Tips for Launching a Successful D2C Influencer Marketing Strategy
Published
July 16, 2021
Updated
August 24, 2021
For anyone in D2C or growth marketing, this graph should be on your radar. And not just because all of us growth people like up-and-to-the-right lines. The graph shows Google Search interest over time for the term influencer. As you can see, there’s been a steadily growing trend since Instagram was bought by Facebook in 2012. Whether you’re just exploring the world of influencers or crafting an influencer marketing strategy for the first time, we’ll cover the top reasons to work these creators into your marketing mix and share our tips for success.
The influencer pool has exploded over the past five years, sparking the creation of entire industries, the creator economy, and influencer empires like Mr. Beast and the D’Amelio sisters. If you’ve been keeping tabs on this phenomenon since the start, you know that influencer marketing and the entire influencer world looks very different now than it did a few years ago.

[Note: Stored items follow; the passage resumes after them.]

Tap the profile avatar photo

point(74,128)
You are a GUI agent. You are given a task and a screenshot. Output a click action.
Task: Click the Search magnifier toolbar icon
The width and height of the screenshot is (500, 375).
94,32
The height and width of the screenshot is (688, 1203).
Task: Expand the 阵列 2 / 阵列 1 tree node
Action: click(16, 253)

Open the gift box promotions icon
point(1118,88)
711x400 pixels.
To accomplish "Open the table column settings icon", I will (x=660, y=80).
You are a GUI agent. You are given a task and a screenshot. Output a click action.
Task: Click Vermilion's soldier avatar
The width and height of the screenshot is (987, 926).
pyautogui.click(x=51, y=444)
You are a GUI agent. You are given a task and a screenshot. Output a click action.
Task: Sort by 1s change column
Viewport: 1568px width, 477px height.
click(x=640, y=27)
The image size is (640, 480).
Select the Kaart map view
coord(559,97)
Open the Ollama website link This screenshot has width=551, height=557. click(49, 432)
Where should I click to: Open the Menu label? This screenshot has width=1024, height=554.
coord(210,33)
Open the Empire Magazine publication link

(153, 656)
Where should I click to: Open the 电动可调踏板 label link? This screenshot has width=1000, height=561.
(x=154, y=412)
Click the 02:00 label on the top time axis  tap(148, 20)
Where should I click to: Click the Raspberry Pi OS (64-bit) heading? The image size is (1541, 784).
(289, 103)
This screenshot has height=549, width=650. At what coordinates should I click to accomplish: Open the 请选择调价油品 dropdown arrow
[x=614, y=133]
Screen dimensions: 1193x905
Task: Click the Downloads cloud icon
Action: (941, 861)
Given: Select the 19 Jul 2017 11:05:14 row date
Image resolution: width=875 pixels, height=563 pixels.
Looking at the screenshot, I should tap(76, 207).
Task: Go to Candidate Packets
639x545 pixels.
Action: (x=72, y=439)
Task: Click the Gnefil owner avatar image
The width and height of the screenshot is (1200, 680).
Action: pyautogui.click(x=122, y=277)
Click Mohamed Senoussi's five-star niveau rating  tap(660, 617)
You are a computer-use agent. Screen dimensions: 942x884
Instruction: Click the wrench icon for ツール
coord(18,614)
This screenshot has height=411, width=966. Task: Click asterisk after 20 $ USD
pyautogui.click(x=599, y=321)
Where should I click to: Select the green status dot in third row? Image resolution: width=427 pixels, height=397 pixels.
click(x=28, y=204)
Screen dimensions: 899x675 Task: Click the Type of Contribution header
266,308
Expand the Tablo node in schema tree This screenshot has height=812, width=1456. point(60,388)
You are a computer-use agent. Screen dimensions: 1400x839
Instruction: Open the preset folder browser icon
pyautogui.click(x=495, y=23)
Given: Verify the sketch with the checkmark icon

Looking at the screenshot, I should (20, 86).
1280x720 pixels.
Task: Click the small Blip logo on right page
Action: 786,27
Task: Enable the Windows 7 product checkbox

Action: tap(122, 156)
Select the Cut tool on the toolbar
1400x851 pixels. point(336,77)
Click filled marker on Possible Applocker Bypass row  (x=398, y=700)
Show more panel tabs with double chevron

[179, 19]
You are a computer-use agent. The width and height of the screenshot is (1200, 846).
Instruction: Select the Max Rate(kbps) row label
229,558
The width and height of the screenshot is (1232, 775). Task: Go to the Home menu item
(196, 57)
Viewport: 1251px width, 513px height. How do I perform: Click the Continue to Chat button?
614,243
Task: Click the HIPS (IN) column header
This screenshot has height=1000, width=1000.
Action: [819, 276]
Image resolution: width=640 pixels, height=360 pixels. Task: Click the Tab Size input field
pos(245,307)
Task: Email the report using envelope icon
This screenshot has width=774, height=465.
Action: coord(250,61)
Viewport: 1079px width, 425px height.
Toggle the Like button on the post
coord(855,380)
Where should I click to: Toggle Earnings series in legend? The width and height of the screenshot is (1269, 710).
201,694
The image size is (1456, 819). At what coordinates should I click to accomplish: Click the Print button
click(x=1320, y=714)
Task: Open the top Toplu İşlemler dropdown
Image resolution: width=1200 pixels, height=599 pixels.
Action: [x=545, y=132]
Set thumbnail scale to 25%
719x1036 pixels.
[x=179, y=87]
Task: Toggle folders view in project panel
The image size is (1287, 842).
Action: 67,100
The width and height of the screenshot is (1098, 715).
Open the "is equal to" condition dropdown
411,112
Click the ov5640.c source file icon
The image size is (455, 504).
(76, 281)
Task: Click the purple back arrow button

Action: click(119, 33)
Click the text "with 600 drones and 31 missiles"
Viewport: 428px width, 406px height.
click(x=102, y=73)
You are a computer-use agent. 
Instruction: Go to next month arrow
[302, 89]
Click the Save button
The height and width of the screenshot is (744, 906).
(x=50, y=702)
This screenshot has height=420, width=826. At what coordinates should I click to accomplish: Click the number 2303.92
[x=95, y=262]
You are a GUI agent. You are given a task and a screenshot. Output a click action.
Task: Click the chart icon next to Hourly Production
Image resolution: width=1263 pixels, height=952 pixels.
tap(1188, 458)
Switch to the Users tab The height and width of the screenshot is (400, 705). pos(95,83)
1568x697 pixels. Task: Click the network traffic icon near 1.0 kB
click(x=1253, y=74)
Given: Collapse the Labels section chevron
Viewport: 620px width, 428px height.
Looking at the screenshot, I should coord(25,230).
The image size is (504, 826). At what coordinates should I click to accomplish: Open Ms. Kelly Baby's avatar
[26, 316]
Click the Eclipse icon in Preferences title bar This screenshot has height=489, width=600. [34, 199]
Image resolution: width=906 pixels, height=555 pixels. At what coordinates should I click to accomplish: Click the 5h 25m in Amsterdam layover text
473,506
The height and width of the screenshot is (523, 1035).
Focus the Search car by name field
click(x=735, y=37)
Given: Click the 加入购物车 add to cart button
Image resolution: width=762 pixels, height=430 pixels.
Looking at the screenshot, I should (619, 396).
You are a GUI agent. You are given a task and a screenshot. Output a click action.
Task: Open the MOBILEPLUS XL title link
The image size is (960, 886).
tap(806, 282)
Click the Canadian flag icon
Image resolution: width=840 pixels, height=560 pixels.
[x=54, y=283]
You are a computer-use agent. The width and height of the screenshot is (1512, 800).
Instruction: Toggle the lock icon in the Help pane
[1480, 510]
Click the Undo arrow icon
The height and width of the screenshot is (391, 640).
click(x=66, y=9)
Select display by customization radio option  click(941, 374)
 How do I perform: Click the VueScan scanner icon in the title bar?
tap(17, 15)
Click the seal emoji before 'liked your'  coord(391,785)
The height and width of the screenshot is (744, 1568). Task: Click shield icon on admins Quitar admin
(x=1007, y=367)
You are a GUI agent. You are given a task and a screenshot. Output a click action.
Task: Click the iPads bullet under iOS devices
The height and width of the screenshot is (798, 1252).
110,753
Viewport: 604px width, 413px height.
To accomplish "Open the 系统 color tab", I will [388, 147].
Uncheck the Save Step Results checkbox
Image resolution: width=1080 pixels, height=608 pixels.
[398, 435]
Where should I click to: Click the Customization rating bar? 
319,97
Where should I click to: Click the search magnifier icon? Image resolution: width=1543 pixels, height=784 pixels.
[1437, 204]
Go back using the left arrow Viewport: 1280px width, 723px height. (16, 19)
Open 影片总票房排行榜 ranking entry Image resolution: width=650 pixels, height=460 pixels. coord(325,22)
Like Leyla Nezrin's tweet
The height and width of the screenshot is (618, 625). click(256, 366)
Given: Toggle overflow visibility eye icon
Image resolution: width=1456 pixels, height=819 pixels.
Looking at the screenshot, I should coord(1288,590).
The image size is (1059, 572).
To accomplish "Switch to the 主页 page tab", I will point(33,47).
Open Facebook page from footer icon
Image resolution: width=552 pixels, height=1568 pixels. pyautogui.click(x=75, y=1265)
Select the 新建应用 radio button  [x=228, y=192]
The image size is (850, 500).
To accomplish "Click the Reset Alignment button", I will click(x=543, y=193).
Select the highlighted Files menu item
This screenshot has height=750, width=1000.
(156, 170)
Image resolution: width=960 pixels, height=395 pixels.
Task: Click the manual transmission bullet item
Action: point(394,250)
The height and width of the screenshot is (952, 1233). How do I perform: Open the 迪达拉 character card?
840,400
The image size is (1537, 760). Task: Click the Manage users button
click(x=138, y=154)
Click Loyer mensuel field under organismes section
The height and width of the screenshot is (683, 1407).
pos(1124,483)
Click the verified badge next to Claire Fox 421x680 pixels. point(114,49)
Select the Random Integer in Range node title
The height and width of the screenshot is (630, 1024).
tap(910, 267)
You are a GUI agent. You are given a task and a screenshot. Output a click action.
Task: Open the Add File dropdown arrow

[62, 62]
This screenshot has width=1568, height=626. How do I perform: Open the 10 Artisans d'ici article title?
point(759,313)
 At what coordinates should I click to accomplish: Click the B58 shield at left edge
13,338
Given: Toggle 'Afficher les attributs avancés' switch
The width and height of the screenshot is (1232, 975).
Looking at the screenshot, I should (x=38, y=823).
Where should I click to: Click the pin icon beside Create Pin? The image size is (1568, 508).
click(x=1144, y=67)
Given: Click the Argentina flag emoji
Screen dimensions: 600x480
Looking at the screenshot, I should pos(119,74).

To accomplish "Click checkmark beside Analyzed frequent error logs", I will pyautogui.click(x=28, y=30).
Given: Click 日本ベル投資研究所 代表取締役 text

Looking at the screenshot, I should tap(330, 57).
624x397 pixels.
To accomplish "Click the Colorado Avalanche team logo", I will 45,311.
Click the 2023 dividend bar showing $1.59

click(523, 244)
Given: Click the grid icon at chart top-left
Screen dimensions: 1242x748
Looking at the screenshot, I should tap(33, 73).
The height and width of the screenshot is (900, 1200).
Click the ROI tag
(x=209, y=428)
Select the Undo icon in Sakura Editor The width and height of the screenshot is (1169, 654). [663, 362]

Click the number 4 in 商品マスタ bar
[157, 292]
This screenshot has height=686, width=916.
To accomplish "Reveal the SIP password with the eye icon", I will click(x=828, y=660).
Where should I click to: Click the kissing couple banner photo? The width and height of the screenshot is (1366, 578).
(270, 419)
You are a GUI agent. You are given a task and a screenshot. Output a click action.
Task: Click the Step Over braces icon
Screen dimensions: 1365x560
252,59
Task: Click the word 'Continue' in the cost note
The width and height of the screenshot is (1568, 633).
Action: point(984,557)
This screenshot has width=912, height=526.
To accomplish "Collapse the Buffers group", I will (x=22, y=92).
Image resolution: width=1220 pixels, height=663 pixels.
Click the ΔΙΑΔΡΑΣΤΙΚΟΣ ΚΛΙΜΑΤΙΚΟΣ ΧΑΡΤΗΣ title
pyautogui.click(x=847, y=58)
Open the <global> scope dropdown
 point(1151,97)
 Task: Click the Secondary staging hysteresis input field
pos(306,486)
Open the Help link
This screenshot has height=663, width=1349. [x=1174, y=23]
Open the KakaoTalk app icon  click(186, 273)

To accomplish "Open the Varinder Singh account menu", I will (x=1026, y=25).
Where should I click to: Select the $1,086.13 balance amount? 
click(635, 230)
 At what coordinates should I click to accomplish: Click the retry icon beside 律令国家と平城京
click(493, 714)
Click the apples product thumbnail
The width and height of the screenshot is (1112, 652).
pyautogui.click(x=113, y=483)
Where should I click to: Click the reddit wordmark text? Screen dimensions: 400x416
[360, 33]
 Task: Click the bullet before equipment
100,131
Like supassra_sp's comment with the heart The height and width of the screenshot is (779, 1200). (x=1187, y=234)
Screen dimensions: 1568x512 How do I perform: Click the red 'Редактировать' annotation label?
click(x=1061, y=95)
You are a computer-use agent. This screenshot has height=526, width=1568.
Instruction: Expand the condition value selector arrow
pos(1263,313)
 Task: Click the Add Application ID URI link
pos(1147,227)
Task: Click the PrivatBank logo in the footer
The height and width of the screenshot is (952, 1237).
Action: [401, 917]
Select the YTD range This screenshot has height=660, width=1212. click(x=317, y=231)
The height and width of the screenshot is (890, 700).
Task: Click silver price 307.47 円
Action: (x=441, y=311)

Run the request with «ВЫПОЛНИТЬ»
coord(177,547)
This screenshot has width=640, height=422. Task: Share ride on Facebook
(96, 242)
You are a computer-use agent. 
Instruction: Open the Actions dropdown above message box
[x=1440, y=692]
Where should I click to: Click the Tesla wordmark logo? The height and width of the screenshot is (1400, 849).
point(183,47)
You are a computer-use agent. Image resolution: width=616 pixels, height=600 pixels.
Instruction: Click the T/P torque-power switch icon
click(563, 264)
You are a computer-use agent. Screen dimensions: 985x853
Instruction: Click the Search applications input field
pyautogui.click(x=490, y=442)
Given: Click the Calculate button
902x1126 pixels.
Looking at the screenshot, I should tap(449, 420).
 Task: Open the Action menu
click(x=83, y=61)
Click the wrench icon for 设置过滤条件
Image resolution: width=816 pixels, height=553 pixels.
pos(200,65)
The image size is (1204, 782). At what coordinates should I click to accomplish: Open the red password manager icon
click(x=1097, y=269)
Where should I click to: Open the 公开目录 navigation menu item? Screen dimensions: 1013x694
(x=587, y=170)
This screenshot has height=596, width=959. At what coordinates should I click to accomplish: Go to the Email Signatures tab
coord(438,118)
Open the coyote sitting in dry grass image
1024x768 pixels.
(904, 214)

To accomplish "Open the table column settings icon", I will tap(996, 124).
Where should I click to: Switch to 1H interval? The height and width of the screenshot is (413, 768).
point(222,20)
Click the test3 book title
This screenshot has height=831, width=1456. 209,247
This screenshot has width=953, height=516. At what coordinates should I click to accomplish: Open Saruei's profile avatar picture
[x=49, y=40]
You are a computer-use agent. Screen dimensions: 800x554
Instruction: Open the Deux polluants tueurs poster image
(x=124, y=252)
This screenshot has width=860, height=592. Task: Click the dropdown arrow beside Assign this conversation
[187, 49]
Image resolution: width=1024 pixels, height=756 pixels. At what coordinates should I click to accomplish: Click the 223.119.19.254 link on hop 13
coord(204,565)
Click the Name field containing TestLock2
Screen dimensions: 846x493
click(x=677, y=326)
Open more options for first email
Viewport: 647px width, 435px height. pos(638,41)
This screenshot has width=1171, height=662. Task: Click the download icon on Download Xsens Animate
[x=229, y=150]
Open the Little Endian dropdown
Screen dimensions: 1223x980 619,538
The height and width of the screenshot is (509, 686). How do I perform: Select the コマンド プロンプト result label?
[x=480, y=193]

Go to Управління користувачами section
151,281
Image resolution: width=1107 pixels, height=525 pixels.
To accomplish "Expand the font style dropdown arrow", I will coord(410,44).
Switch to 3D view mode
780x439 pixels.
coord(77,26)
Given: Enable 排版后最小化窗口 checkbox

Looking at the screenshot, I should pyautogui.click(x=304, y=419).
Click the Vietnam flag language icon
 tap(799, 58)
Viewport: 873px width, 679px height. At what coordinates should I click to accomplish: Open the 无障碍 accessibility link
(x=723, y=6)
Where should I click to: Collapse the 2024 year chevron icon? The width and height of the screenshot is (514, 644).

Today, there’s an incredible amount of influencers across every platform and every industry, from powerhouse beauty influencers like @jamescharles to @loki, a husky dog with over 2M followers and a sponsorship from Toyota.
There's an endless stream of influencers to explore. And there's no shortage of platforms and tools promising to help make it easier for marketers to work with them. With hundreds of first-party tools, like Facebook’s Creator Studio and Brand Collabs Manager, and third-party platforms, like Mavrck and AspireIQ, it can be overwhelming for marketers to figure out how to best leverage influencers in their growth strategy.
The Basics: What is influencer marketing?
It seems like everyone is an influencer these days. From that photographer in your econ class to your cousin who’s always filming makeup tutorials, monetizing your personal brand has gone mainstream. But does that mean everyone with a smartphone and an Instagram account is an influencer? Actually, it does.
An influencer is someone with influence, whether that influence reaches millions on TikTok or five people in their group chat. As marketers, we just need to understand what kind of influence a person has, how far that influence reaches, and if it’s the right fit for your brand.
Macro vs. micro influencers
If you want millions of people to know about your new product launch, you’d likely want the kind of influence and reach that a macro influencer like Addison Rae can offer. But if you want to tap into the high-intent influence that could persuade someone to make a high-consideration decision, you'd probably be better off with an influencer marketing strategy based on customer referrals or micro influencers (even if those customers are just people like you and me).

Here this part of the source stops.